> What the exercise asks: Return all the data verbatim but without images.

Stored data
○ ○ ○
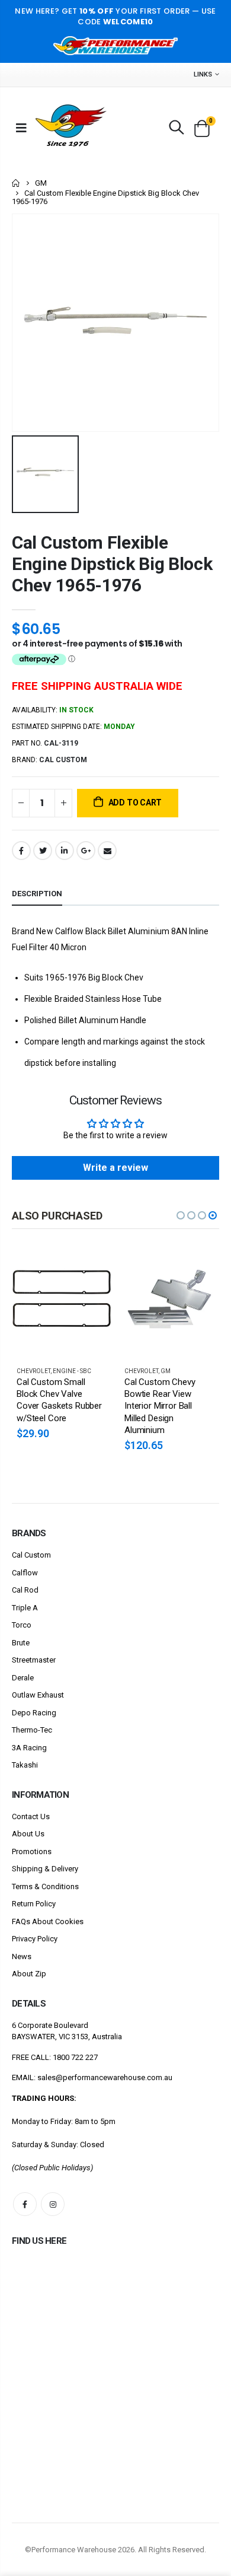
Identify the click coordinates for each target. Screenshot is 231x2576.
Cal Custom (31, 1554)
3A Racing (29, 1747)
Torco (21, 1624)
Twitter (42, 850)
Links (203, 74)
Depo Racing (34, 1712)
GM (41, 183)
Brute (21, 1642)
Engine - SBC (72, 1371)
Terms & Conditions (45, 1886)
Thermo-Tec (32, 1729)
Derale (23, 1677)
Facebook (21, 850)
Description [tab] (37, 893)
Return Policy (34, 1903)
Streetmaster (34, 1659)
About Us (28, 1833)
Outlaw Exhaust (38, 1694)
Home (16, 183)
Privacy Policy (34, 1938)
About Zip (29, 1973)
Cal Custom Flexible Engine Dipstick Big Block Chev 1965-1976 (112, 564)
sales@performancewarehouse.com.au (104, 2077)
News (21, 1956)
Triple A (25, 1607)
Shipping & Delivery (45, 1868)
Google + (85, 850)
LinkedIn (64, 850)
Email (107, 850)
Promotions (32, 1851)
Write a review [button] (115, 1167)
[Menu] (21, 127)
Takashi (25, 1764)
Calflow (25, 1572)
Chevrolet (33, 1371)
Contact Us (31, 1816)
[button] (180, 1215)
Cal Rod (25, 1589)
○ ○ ○
> Exercise answer:
Identify the click coordinates for each target. Screenshot is 231x2576.
Cal Custom (31, 1554)
3A Racing (29, 1747)
Torco (21, 1624)
Twitter (42, 850)
Links (203, 74)
Depo Racing (34, 1712)
GM (41, 183)
Brute (21, 1642)
Engine - SBC (72, 1371)
Terms & Conditions (45, 1886)
Thermo-Tec (32, 1729)
Derale (23, 1677)
Facebook (21, 850)
Description [tab] (37, 893)
Return Policy (34, 1903)
Streetmaster (34, 1659)
About Us (28, 1833)
Outlaw Exhaust (38, 1694)
Home (16, 183)
Privacy Policy (34, 1938)
About Zip (29, 1973)
Cal Custom Flexible Engine Dipstick Big Block Chev 1965-1976 (112, 564)
sales@performancewarehouse.com.au (104, 2077)
News (21, 1956)
Triple A (25, 1607)
Shipping & Delivery (45, 1868)
Google + (85, 850)
LinkedIn (64, 850)
Email (107, 850)
Promotions (32, 1851)
Write a review [button] (115, 1167)
[Menu] (21, 127)
Takashi (25, 1764)
Calflow (25, 1572)
Chevrolet (33, 1371)
Contact Us (31, 1816)
[button] (180, 1215)
Cal Rod (25, 1589)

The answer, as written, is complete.